• [Data items]
◇ ◇ ◇ ◇ ◇
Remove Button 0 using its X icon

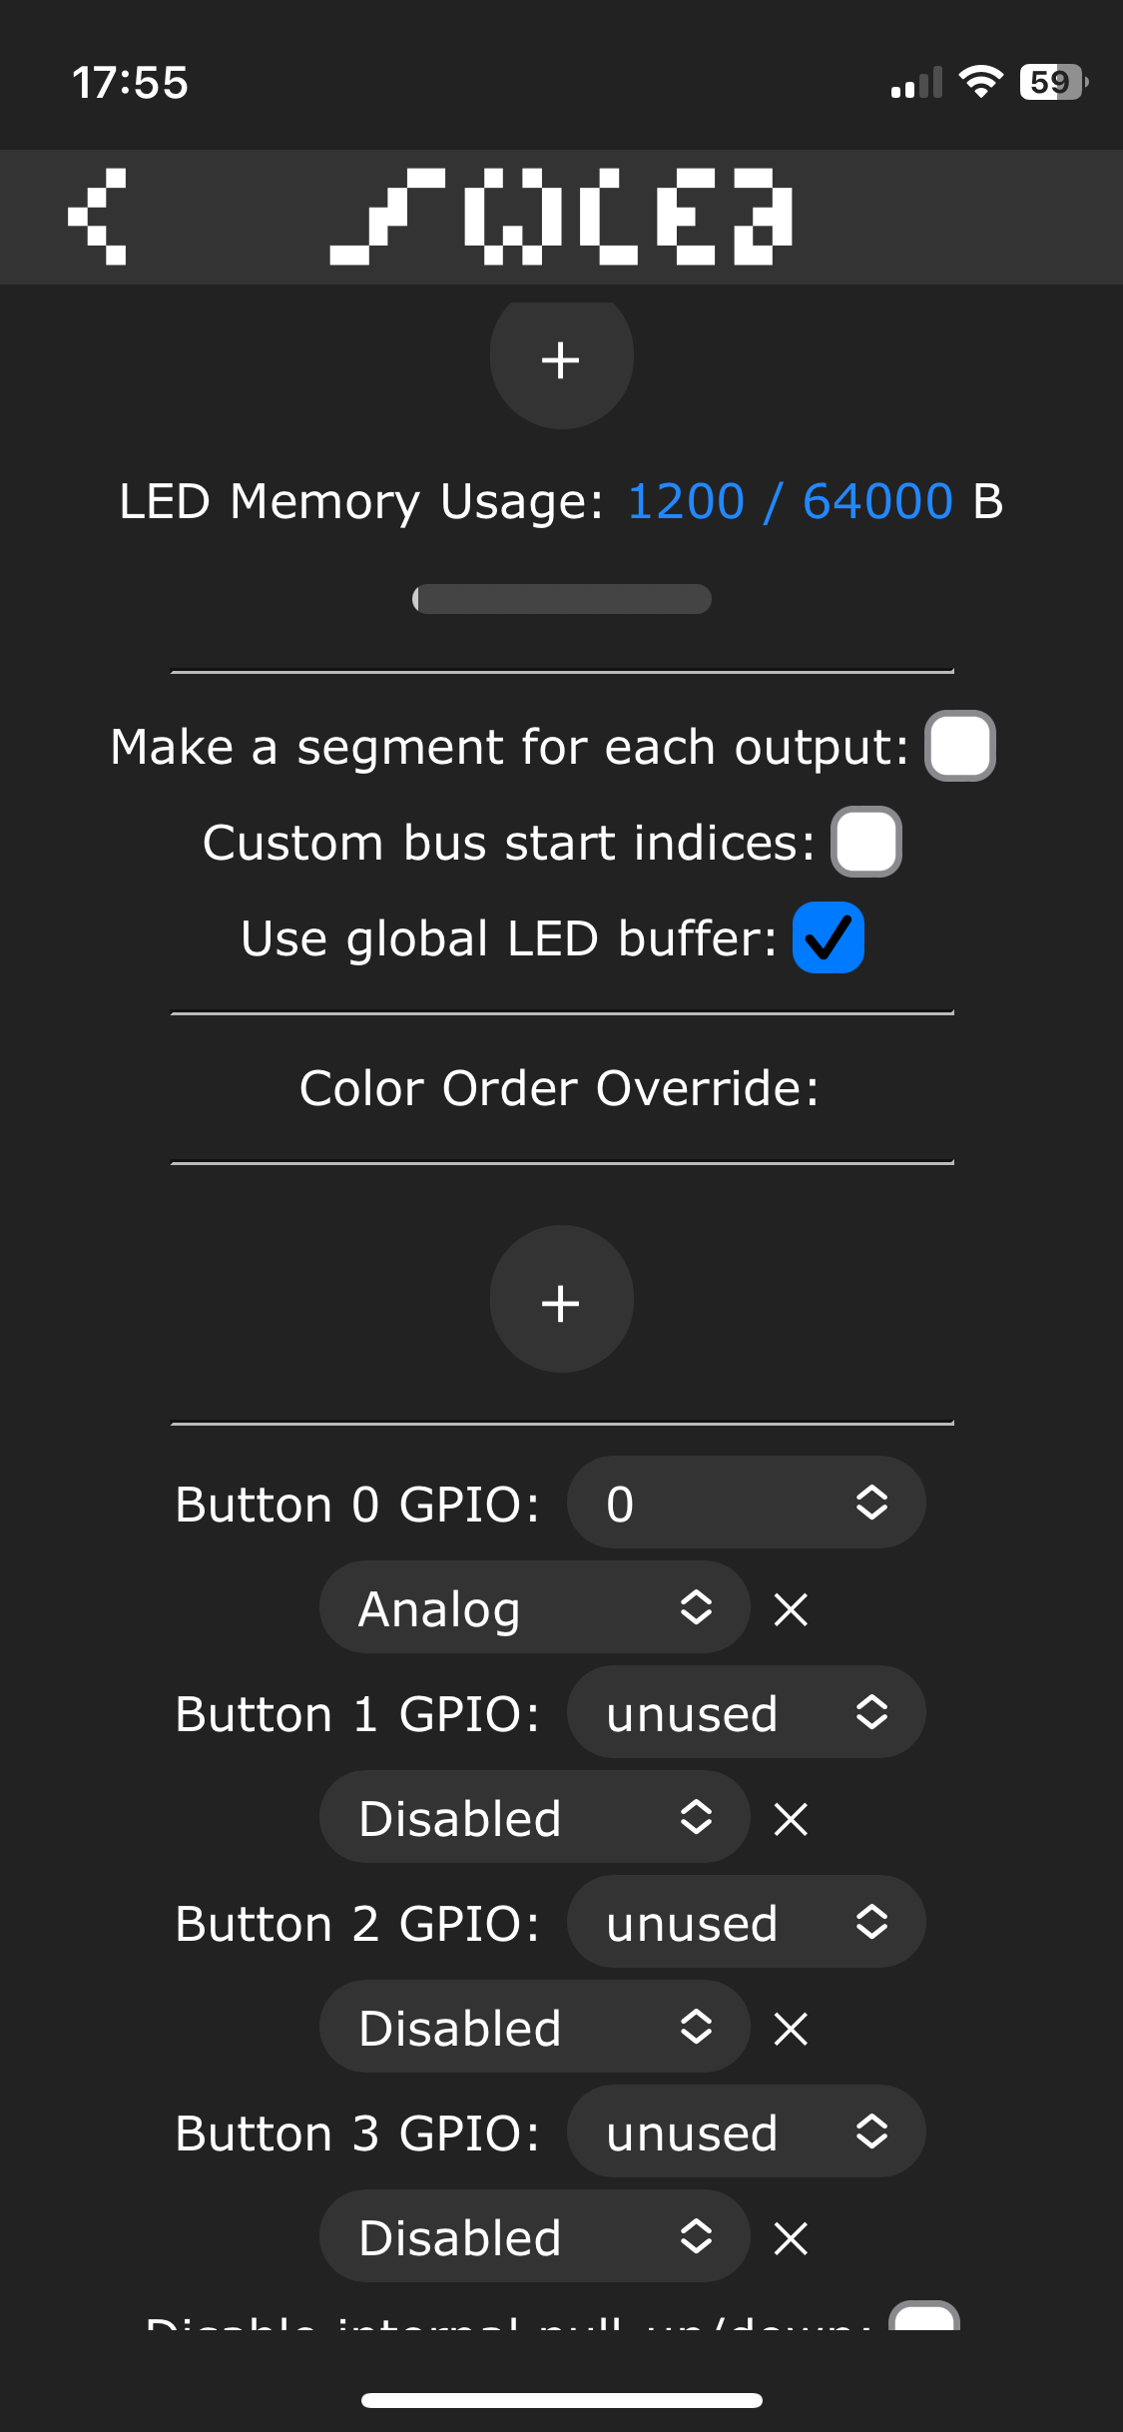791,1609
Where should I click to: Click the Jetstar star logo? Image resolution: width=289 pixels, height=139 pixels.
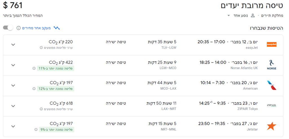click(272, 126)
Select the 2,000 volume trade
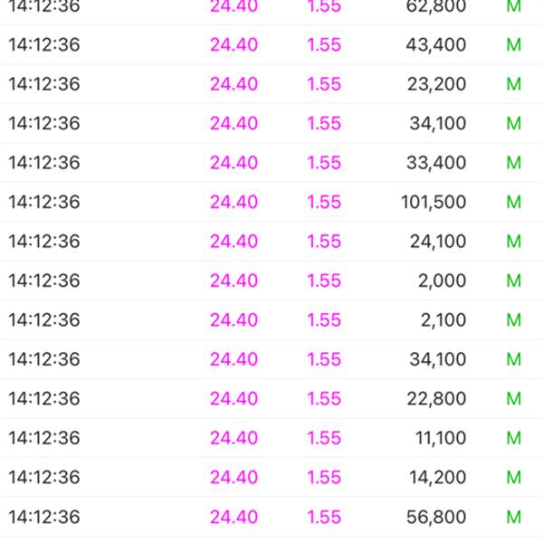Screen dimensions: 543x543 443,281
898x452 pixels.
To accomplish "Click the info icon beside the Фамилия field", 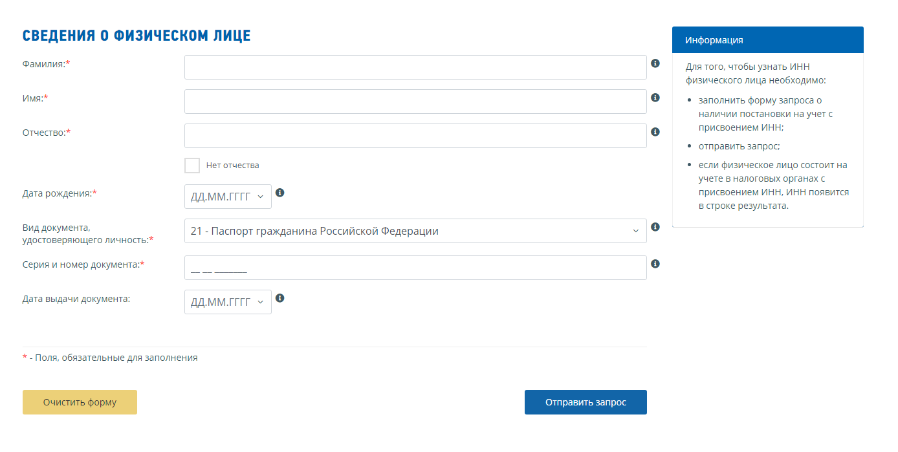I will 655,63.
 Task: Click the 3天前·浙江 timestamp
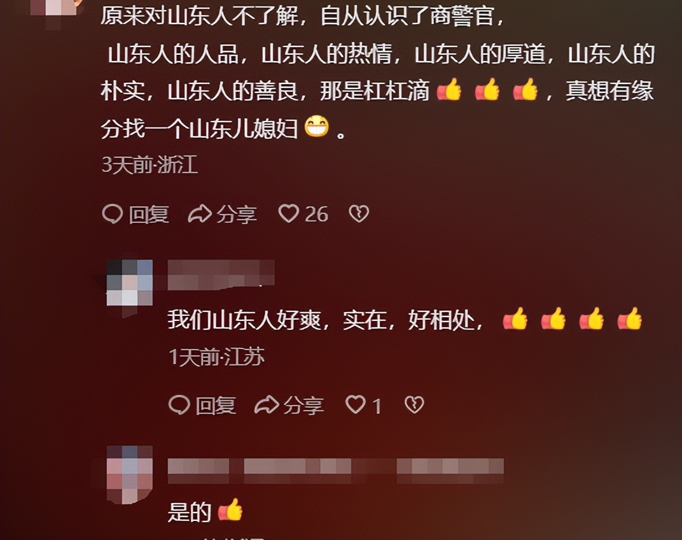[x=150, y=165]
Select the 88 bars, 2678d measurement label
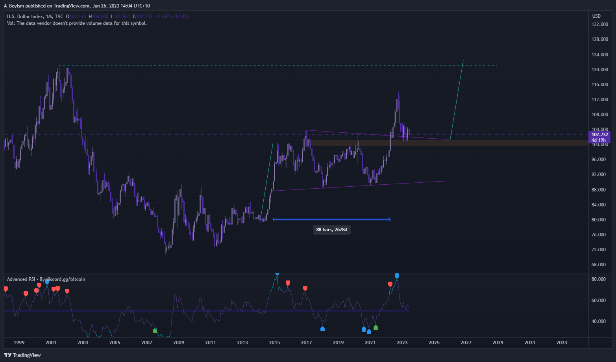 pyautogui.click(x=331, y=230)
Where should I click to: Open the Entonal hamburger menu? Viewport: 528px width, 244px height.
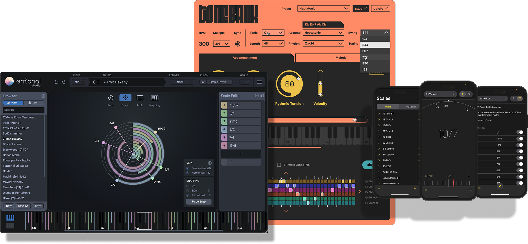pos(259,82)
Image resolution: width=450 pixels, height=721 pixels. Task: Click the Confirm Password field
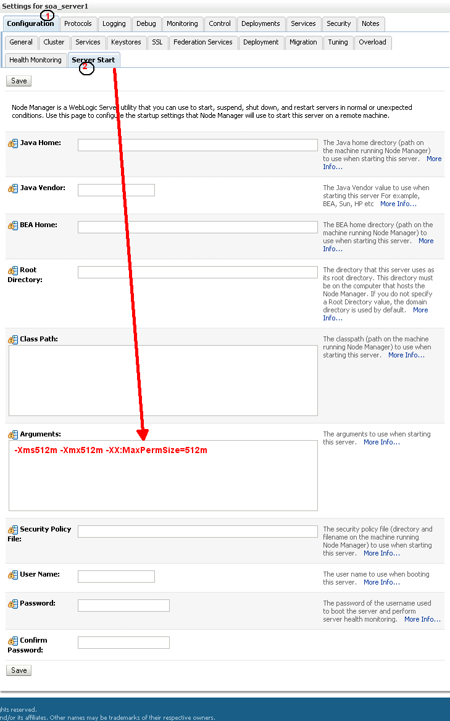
◇ ◇ ◇ ◇ ◇
• [Task brief] Return exactly the lines that begin with the one containing "Where should I click to: Open" and end with the final line of the data above; include no pictures.

• [Answer for this exercise]
Where should I click to: Open the Entonal hamburger menu? Viewport: 528px width, 244px height.
pos(259,82)
Image resolution: width=450 pixels, height=721 pixels. Task: Click the Confirm Password field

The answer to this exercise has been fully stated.